Wired magazine recently published this article by Anne Trubek who once again gives credence to the idea that the usage of language should be fluid, unstructured and we should not care about incorrect spelling in the digital age.
In this benighted article, the author once again harks back to days of yore in which phonetic spelling was used and, before standardisation of the language by first Samuel Johnson and then The Oxford English Dictionary, I refuse to call that rag Websters a dictionary, made English into a recognisable and repeatable method of communication.

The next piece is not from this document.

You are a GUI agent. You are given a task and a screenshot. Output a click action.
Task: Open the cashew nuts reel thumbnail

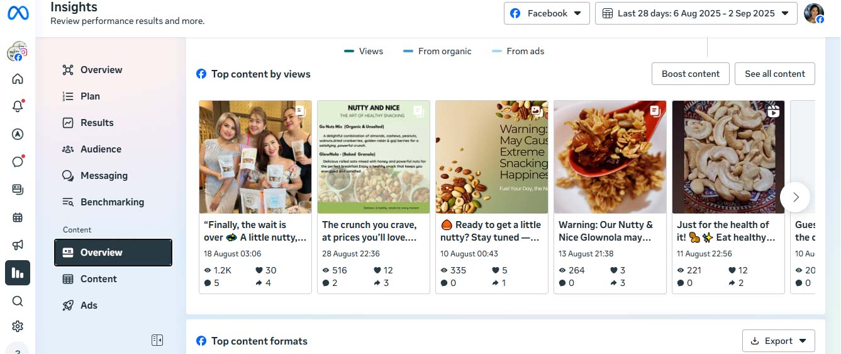point(728,157)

While a “professor” of language, and I remind the reader that a “professor” is someone who “thinks” that they know something and not necessarily someone with actual valuable knowledge, may believe that they know far more than their predecessors; change, especially in written language, is not necessarily a good thing. Some people might consider that a language which changes quickly due to social pressures is cool and exiting, it really just shows that the lowest common denominator applies and that pig-laziness on the part, usually of children, who think that textspeak is cool, enables any number of spellings to be valid and that if you’re inclined to just go back to reading phonetically again, all will be well.
Language, and more importantly, written language is what advances our civilisation from dirt, disease and brutality towards understanding, health and betterment. A written language that is eminently repeatable and understandable is an absolute requirement for the communication of scientific ideas across the barrier of generations. Our knowledge of all things scientific and technical that our ancestors learned has been passed to us, even across the gulf of ignorance presented by the dark-ages, by written texts in Chinese, Egyptian, Greek, Latin, the list is too great to mention. Our very civilisation has been accomplished by enabling children from different villages to communicate in one standard way and to have at least one common root from which their experience can grow the tree of knowledge.
On my facebook page I accept friend requests from people all over the world. I am open to all points of view but the ones that I remove or ignore quickly are the ones whose posts are habitually rendered in textspeak. It is so tiresome to read and so variable that it becomes hard work to even look at. When there are four, six or even many more different ways of spelling the same word or conveying the same meaning, even trying to accept the ideas put forward, however interesting they may be, becomes a chore not worth doing.
I truly hope that the crackpot ideas of people who pollute a language that is designed to enable communication for the betterment of mankind are quashed by the continued demonstration that a concise and understandable written phrase flows into the conscious mind far easier than one which breaks the rules of comprehensibility just to be “cool”.